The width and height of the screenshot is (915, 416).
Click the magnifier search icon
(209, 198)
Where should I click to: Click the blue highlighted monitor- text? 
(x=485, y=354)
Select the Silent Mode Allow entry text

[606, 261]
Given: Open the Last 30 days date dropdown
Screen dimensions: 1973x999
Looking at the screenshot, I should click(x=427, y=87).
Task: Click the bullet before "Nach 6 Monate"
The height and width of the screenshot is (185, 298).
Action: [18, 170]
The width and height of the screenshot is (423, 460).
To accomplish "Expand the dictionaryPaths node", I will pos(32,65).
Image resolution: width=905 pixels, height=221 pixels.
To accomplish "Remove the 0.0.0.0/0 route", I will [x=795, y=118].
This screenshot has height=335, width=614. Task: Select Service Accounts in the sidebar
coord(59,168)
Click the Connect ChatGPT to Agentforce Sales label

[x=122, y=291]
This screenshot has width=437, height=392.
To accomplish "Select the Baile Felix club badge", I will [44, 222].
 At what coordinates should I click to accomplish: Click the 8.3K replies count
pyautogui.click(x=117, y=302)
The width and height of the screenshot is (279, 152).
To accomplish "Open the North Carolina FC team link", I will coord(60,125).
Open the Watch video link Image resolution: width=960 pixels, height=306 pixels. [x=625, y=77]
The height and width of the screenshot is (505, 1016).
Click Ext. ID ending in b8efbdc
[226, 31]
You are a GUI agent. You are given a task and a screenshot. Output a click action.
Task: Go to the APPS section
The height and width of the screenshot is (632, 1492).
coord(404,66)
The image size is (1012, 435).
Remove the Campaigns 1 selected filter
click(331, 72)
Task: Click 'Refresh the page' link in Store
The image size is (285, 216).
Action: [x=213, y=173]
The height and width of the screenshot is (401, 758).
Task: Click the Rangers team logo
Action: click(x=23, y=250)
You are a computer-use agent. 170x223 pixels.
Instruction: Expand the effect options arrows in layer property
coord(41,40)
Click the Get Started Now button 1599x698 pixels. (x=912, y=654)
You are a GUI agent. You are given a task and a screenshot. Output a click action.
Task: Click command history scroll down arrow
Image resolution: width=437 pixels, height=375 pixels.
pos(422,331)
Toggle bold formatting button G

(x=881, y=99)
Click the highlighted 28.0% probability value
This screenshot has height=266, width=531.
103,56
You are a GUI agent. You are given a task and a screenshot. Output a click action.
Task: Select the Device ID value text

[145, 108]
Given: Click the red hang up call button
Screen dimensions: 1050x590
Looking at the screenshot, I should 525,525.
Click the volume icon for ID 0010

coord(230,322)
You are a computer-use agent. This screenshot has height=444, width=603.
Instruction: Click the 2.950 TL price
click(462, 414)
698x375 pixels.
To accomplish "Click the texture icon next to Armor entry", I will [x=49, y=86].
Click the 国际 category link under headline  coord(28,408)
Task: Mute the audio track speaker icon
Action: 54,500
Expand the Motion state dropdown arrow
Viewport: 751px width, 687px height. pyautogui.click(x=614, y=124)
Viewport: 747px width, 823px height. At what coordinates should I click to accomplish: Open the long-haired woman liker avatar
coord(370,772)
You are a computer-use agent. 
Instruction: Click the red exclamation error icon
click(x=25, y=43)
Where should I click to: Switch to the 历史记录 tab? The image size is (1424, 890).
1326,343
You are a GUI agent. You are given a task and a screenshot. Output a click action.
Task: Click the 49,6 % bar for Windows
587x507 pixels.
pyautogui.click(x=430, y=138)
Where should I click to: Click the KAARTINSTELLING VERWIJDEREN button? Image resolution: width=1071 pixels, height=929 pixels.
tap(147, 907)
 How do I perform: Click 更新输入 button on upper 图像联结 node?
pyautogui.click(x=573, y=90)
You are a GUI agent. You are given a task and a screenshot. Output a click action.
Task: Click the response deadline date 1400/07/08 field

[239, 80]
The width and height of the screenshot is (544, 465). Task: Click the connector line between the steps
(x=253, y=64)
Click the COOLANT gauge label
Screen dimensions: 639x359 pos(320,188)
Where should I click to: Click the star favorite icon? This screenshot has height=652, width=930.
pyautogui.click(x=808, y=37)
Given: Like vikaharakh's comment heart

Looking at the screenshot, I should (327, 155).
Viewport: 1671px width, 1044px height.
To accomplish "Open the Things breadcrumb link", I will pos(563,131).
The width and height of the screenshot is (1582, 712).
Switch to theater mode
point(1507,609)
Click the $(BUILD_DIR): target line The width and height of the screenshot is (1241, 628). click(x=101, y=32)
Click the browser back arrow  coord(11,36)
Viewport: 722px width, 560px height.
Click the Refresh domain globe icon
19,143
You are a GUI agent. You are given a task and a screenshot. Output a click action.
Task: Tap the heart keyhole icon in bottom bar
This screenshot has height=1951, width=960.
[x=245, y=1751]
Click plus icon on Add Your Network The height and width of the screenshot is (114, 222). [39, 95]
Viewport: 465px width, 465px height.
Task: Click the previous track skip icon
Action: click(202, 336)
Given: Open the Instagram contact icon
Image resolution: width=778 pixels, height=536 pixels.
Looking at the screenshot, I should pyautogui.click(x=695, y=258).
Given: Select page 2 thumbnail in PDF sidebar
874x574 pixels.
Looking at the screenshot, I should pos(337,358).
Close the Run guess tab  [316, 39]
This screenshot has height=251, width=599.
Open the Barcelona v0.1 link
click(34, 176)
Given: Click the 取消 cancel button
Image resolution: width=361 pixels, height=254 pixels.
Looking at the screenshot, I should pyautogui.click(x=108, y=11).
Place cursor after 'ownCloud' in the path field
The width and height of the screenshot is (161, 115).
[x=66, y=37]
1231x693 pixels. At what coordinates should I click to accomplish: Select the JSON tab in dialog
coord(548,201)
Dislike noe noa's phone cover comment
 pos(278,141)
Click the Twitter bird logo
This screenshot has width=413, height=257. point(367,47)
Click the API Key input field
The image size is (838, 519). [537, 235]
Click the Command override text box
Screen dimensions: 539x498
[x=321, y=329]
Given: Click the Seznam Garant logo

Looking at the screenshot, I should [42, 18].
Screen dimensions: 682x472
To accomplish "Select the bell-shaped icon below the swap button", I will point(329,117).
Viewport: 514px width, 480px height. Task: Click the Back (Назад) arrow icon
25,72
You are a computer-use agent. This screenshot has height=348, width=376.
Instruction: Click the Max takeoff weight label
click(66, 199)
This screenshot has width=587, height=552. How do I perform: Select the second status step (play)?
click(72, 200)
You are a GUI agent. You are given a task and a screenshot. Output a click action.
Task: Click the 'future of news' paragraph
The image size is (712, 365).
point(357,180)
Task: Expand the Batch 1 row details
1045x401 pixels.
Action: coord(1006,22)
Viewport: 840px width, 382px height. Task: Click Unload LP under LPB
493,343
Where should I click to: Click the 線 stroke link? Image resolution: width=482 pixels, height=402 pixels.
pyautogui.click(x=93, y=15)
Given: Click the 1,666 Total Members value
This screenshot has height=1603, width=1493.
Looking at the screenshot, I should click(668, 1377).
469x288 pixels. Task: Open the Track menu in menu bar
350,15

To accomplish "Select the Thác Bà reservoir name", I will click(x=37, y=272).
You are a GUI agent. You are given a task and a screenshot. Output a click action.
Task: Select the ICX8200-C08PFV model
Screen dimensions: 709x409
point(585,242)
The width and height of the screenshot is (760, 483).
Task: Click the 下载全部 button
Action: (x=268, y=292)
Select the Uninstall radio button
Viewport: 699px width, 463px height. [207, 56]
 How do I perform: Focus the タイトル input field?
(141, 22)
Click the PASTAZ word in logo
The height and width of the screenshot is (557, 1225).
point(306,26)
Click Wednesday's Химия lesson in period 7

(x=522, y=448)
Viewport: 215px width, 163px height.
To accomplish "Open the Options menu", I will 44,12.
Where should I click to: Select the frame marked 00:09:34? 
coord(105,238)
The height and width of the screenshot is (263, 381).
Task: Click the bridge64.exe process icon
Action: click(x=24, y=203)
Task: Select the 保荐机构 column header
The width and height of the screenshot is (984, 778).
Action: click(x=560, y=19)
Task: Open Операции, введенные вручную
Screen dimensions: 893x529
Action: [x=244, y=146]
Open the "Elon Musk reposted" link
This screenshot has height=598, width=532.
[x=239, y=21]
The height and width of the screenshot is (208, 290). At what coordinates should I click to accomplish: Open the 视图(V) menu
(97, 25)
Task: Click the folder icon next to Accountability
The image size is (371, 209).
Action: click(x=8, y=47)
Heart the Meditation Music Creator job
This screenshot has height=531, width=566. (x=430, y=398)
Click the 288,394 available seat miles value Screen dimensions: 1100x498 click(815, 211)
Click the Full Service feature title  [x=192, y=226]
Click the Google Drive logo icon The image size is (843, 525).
==*==
Description of the task
Beginning at the line above with "Screen dimensions: 1973x999" and finishing at the line with "Task: Click command history scroll down arrow", return each line exactly and return nothing else.

Response below
Screen dimensions: 1973x999
Looking at the screenshot, I should click(x=427, y=87).
Task: Click the bullet before "Nach 6 Monate"
The height and width of the screenshot is (185, 298).
Action: [18, 170]
The width and height of the screenshot is (423, 460).
To accomplish "Expand the dictionaryPaths node", I will pos(32,65).
Image resolution: width=905 pixels, height=221 pixels.
To accomplish "Remove the 0.0.0.0/0 route", I will [x=795, y=118].
This screenshot has height=335, width=614. Task: Select Service Accounts in the sidebar
coord(59,168)
Click the Connect ChatGPT to Agentforce Sales label

[x=122, y=291]
This screenshot has width=437, height=392.
To accomplish "Select the Baile Felix club badge", I will [44, 222].
 At what coordinates should I click to accomplish: Click the 8.3K replies count
pyautogui.click(x=117, y=302)
The width and height of the screenshot is (279, 152).
To accomplish "Open the North Carolina FC team link", I will coord(60,125).
Open the Watch video link Image resolution: width=960 pixels, height=306 pixels. [x=625, y=77]
The height and width of the screenshot is (505, 1016).
Click Ext. ID ending in b8efbdc
[226, 31]
You are a GUI agent. You are given a task and a screenshot. Output a click action.
Task: Go to the APPS section
The height and width of the screenshot is (632, 1492).
coord(404,66)
The image size is (1012, 435).
Remove the Campaigns 1 selected filter
click(331, 72)
Task: Click 'Refresh the page' link in Store
The image size is (285, 216).
Action: [x=213, y=173]
The height and width of the screenshot is (401, 758).
Task: Click the Rangers team logo
Action: click(x=23, y=250)
You are a computer-use agent. 170x223 pixels.
Instruction: Expand the effect options arrows in layer property
coord(41,40)
Click the Get Started Now button 1599x698 pixels. (x=912, y=654)
You are a GUI agent. You are given a task and a screenshot. Output a click action.
Task: Click command history scroll down arrow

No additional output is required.